• Extrait:
++++++++++
Sur place, le projet est hautement contesté depuis des années. Comme Mediapart le racontait dans un excellent reportage photo, début 2013, les opposants craignent son impact sur l’environnement, la pollution qu’il engendrera et la perte d’attractivité de la région, la Chalcidique (près de Thessalonique), qui est aujourd’hui l'un des pôles d’attraction du tourisme en Grèce (lire ici un reportage récent de L’Humanité sur la situation). Au fil des ans, plusieurs affrontements violents ont opposé les contestataires à la police, et Amnesty International avait demandé en 2013 une enquête indépendante sur le comportement des forces de l’ordre dans la région.
Le gouvernement d’Alexis Tsipras a promis d’arrêter ce projet et engagé les démarches en ce sens, sans qu’on sache pour l’heure si Eldorado Gold va continuer longtemps ses travaux exploratoires pour préparer les forages. Le rapport de Somo, qui sera présenté à Athènes mercredi, en présence notamment de l’eurodéputée verte Eva Joly, devrait remettre en lumière ce dossier. Dans un travail très détaillé, l’ONG revient méticuleusement sur les diverses techniques employées par une multinationale pour échapper à l’impôt en Europe. Rien d’inédit – Mediapart détaillait ici comment l’Union européenne s’est muée en paradis fiscal pour multinationales – mais une attention à la pédagogie portée très loin.
À la lecture du rapport, on apprend ainsi comment Eldorado Gold, qui exploite aussi des gisements au Canada, en Roumanie et en Turquie, utilise pas moins de douze filiales enregistrées aux Pays-Bas, autant de coquilles vides qui lui permettent de jongler avec les règles européennes et d’alléger considérablement sa facture fiscale. En 2013, ces filiales, toutes enregistrées à la même adresse à Amsterdam, détenaient pour presque 2 milliards de dollars d’actifs, mais onze d’entre elles n’employaient aucun employé. Et la dernière ne salariait que trois personnes.
Ce rapport, le voici :
L’entreprise qui exploite directement la mine grecque, Hellas Gold, est détenue en cascade par deux filiales d’Eldorado. Toutes deux sont financées par une autre filiale, enregistrée à la Barbade. Cette structure permet un tour de passe-passe astucieux : au lieu de financer directement l’exploitation de sa mine, et d’en payer les impôts sur les bénéfices, Eldorado fait émettre des obligations à Hellas Gold. Ces obligations sont ensuite rachetées par les deux filiales qui détiennent Hellas, et par deux autres filiales néerlandaises du groupe. Elles touchent donc régulièrement de l’argent de Hellas Gold, qui paie des intérêts sur les obligations qu’elles ont achetées. Mais les structures financées par la filiale barbadienne ont elles-mêmes reçu des prêts accordés directement de la Barbade, et doivent donc payer des intérêts. Cela leur permet de prétendre auprès du fisc néerlandais qu’elles ne font pas de profit.
++++++++++
• Données fournies:
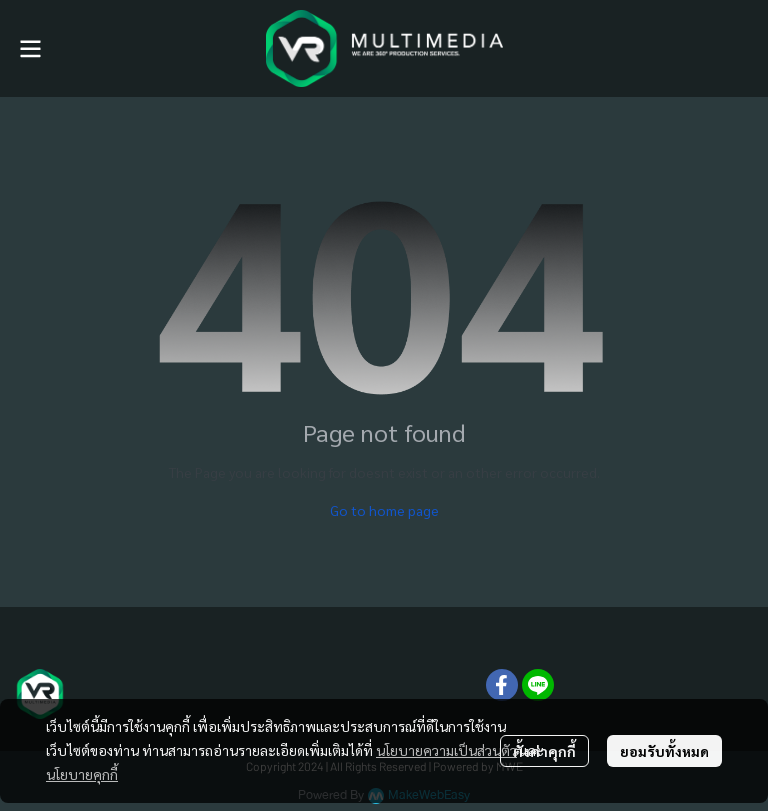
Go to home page (384, 510)
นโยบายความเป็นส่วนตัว (446, 750)
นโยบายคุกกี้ (82, 774)
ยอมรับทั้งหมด (664, 751)
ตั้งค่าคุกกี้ (544, 751)
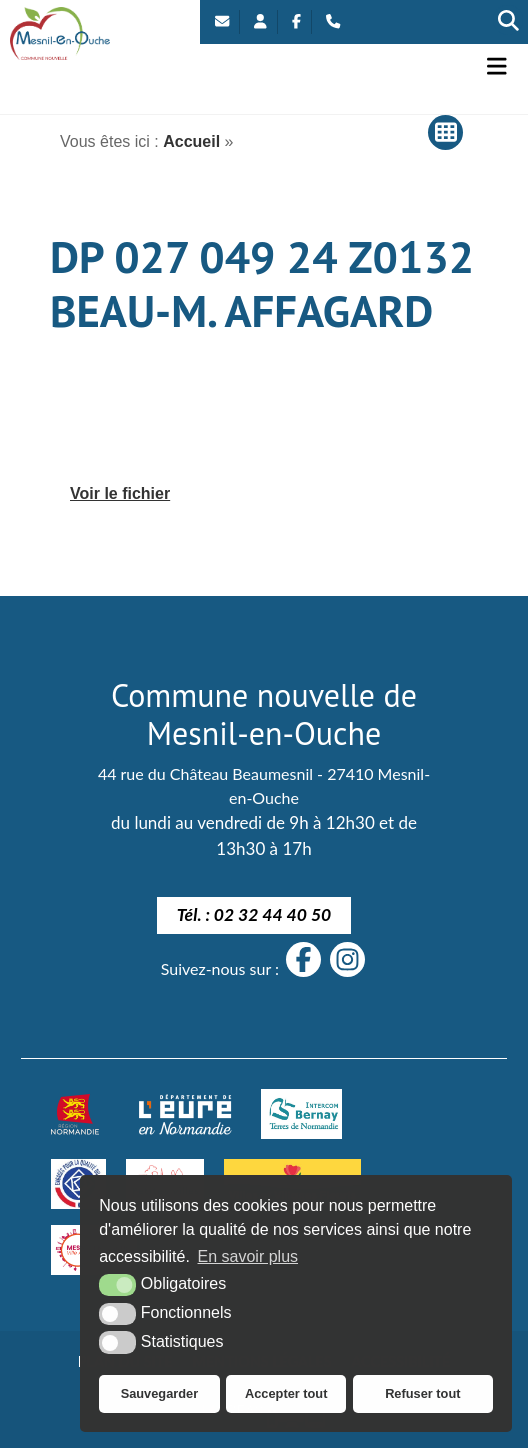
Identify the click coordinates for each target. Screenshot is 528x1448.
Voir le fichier (120, 493)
++++++++++
• Consigne:
Poursuivez l'extrait sur le montage fiscal d'Eldorado Gold en Europe, à partir de sa dernière phrase.

• Résultat attendu:
Grâce à la réglementation très souple des Pays-Bas, l’argent que ces filiales versent à la Barbade n’est pas imposé. Elles ne payent donc aucun impôt pour faire circuler l’argent… qui, bien sûr, n’est presque pas taxé à la Barbade, où les bénéfices sont imposés seulement entre 0,25 et 2,5 %. Cette construction est totalement artificielle, puisqu’une seule et même entreprise émet et achète tous les produits financiers et que les filiales n’existent que sur le papier, ou presque. Artificielle, mais fort efficace. Elle permet de délocaliser les profits d’un pays qui les impose assez lourdement, la Grèce, vers un territoire qui n’est rien d’autre qu’un paradis fiscal.
La combine est tellement juteuse qu’entre 2009 et 2013, le montant des obligations émises est passé de 8 millions à 96 millions d’euros ! Sur ces quatre ans, estime Somo, Eldorado s’est épargné, au minimum, 1,7 million d’euros. Et la beauté de cette technique est qu’elle a aussi des avantages pour le futur : Hellas Gold, l’entreprise grecque qui exploite réellement la mine, a inscrit au rang des pertes tout l’argent qu’elle a dépensé pour payer les intérêts aux structures néerlandaises. Des pertes qui pourront être déduites dans les années à venir des impôts qu’elle devra payer quand elle sera bénéficiaire.
En établissant des structures en Europe, l’entreprise canadienne parvient aussi à réduire ses impôts en raison d’une nouvelle règle, votée en 2009 par l’Union européenne, mais appliquée à plein en Grèce seulement depuis 2013 : les intérêts versés par une filiale d’un groupe à une autre filiale européenne ne sont plus imposables, alors que s’appliquait en Grèce une retenue à la source de 35 % jusqu’en 2009, puis de 10 % jusqu’en 2013. Ce qui signifie que l’argent qui circule entre la Grèce et les Pays-Bas n’est en fait jamais taxé. Si des intérêts étaient versés au Canada, et non aux Pays-Bas, le taux de 35 % s’appliquerait toujours. Eldorado a donc économisé 700 000 euros en cinq ans, dont 250 000 euros rien qu’en 2013…
Il faut ajouter à ce tableau édifiant que le Canada est également connu pour accorder d’importantes faveurs aux entreprises minières : le chercheur québécois Alain Deneault racontait ici pourquoi les trois quarts d’entre elles sont enregistrées dans ce pays : le régime fiscal leur est très favorable et elles bénéficient d’une immunité extrêmement forte sur leurs agissements à l’étranger.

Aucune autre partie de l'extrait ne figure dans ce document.